◆ **The records**:
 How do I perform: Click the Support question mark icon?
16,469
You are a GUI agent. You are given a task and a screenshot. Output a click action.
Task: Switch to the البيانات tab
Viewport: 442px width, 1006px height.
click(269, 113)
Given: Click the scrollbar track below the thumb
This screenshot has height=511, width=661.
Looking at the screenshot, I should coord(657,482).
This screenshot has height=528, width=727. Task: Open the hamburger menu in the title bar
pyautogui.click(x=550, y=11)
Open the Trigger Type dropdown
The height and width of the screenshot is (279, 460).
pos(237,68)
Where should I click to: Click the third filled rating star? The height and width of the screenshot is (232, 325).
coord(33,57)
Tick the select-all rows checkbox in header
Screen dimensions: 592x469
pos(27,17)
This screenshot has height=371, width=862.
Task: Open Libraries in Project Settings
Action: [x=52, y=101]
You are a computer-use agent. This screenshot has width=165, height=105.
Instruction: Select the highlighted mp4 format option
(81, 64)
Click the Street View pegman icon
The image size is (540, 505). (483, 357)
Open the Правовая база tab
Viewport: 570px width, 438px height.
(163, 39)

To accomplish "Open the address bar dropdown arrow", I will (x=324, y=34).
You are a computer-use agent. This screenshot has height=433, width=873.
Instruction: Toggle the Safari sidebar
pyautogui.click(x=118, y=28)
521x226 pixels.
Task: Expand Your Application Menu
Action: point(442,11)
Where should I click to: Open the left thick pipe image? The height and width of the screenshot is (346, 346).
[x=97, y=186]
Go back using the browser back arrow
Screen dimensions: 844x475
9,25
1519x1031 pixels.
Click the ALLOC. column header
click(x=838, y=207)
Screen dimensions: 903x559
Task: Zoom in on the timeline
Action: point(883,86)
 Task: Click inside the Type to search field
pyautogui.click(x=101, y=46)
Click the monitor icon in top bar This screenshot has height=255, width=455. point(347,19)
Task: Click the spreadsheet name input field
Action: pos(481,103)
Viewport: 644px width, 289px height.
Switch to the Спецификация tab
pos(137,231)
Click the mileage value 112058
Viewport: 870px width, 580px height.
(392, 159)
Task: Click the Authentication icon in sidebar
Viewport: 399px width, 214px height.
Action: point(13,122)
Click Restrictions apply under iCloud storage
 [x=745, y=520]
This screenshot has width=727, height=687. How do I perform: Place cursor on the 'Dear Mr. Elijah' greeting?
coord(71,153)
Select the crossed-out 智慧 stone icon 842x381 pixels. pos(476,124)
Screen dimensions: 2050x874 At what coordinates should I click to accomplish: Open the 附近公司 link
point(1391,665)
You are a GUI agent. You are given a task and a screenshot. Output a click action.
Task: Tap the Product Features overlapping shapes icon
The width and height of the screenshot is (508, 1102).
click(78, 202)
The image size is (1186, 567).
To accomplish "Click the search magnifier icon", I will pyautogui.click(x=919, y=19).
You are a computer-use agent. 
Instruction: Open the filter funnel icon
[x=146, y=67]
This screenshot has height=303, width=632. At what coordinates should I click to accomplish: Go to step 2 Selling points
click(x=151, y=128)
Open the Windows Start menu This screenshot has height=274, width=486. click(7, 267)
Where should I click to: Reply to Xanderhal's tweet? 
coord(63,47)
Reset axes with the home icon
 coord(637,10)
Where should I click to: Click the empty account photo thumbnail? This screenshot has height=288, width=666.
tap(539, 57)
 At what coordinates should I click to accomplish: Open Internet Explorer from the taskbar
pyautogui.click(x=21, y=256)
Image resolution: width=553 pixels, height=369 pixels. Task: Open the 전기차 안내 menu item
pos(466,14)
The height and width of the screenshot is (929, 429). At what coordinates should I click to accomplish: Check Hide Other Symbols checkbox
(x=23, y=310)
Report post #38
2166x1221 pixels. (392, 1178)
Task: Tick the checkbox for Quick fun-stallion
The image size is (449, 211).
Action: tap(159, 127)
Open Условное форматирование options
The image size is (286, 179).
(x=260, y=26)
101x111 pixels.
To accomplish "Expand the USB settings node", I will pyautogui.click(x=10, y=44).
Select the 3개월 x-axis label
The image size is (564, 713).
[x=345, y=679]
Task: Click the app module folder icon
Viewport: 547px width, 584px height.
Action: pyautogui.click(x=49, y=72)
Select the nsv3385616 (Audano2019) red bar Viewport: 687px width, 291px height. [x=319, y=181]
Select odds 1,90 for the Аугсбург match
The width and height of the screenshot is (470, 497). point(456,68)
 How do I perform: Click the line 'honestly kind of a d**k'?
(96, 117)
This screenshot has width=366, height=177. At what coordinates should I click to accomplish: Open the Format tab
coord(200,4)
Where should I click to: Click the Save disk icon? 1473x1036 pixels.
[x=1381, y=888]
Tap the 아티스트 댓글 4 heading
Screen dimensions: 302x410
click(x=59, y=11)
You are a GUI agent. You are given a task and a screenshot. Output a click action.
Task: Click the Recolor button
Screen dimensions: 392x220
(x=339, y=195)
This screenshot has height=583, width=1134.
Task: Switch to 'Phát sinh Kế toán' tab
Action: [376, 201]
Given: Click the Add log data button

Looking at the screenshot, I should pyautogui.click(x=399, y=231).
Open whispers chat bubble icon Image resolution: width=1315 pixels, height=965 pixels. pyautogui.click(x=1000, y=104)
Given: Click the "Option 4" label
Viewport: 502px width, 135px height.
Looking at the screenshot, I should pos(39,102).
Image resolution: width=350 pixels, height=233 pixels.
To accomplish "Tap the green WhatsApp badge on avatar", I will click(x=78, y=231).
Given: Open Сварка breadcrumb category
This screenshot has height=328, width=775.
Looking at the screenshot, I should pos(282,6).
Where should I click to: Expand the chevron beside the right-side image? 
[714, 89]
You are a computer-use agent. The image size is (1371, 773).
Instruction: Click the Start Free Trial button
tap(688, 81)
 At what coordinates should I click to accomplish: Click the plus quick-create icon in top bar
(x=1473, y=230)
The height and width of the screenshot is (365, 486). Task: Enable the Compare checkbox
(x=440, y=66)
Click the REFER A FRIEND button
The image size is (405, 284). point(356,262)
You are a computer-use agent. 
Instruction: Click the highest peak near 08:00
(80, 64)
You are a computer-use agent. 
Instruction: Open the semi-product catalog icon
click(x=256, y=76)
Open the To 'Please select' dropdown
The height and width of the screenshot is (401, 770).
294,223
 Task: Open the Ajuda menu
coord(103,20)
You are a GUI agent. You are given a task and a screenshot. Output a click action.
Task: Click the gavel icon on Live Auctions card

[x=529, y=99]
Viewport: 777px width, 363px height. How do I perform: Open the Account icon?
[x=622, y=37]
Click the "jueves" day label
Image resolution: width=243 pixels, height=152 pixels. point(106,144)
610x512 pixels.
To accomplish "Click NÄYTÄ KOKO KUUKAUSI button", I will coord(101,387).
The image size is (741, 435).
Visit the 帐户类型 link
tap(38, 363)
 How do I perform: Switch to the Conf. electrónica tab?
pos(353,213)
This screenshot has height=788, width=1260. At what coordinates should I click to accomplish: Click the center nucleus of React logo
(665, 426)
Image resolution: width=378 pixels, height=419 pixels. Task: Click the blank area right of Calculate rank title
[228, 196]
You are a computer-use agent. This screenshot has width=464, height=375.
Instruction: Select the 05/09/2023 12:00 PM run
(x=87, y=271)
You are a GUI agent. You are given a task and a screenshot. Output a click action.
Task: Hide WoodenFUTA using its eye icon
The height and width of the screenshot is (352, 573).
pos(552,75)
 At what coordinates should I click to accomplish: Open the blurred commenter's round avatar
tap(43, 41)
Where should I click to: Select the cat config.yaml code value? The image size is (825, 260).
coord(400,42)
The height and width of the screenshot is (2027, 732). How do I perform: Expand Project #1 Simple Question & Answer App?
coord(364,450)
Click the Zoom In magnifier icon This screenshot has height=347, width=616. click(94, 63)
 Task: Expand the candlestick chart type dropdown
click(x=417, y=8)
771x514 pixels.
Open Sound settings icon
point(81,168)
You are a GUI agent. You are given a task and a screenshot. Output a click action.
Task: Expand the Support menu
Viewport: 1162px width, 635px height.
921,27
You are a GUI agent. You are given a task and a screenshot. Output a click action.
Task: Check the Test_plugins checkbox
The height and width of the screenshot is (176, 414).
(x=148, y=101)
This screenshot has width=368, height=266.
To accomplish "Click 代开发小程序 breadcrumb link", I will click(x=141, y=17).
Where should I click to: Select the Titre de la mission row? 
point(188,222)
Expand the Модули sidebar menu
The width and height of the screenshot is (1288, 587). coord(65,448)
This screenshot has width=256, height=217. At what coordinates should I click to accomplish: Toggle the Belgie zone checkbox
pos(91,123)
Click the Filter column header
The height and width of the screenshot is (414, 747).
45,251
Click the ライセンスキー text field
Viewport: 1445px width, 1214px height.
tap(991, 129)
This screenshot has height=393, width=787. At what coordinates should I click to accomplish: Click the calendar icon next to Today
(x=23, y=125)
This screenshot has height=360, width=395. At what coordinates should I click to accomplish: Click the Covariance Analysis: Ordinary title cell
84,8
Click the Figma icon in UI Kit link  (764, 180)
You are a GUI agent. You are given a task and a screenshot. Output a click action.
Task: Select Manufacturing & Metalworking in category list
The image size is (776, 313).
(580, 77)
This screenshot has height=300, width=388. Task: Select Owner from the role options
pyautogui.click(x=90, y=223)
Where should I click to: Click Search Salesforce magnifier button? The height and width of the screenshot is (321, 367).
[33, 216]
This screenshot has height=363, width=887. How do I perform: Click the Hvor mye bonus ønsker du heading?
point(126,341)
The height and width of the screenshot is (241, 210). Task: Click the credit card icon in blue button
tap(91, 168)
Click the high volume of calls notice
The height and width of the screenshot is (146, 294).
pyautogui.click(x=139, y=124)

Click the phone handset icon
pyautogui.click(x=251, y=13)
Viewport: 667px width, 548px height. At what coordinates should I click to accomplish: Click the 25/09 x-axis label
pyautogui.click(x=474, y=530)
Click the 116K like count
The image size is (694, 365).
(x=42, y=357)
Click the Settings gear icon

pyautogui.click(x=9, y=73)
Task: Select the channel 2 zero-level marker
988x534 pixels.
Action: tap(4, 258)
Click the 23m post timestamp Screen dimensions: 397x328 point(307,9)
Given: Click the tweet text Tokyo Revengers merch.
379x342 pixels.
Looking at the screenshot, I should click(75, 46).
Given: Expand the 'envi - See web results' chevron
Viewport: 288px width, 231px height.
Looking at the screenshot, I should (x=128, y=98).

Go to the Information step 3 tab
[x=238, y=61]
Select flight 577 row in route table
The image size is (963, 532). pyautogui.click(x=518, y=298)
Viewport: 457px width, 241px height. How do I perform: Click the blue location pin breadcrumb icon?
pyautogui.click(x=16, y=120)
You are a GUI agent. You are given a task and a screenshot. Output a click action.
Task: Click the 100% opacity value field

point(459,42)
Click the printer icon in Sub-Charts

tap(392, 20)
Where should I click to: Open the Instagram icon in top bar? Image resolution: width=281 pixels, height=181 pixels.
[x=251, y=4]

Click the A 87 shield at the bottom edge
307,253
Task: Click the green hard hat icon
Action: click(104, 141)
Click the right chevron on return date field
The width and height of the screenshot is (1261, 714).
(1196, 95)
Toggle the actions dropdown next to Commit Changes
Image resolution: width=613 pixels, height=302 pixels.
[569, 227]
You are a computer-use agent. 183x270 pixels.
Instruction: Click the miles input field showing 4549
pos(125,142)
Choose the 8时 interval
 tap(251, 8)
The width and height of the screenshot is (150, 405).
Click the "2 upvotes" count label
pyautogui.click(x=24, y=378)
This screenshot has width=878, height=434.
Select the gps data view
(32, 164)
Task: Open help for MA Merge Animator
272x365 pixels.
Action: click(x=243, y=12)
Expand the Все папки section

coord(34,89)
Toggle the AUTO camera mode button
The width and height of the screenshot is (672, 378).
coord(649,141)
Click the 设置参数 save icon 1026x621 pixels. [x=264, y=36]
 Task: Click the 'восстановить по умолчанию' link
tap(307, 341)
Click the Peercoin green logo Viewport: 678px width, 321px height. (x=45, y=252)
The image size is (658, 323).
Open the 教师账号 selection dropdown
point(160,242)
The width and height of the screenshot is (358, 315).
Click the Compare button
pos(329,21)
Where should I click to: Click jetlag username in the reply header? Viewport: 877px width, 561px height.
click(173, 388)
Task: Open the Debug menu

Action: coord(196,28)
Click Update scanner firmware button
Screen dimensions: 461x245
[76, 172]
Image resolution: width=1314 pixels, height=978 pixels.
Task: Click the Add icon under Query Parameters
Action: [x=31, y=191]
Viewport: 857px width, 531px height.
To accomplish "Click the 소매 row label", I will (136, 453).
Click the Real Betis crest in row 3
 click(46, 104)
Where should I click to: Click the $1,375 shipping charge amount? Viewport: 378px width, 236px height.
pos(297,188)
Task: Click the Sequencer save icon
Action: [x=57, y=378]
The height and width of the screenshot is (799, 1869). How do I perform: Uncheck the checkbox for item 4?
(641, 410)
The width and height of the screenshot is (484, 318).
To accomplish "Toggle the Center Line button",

◆ **Assignment**: Pull every line with the word "computer" from the data.

◆ **Exercise output**:
You are a computer-use agent. This screenshot has width=165, height=105.
You are a computer-use agent. This screenshot has height=433, width=873.
You are a computer-use agent. 
You are a computer-use agent. The image size is (1371, 773).
You are a computer-use agent. 
You are a computer-use agent. 
You are a computer-use agent. This screenshot has width=464, height=375.
You are a computer-use agent. 183x270 pixels.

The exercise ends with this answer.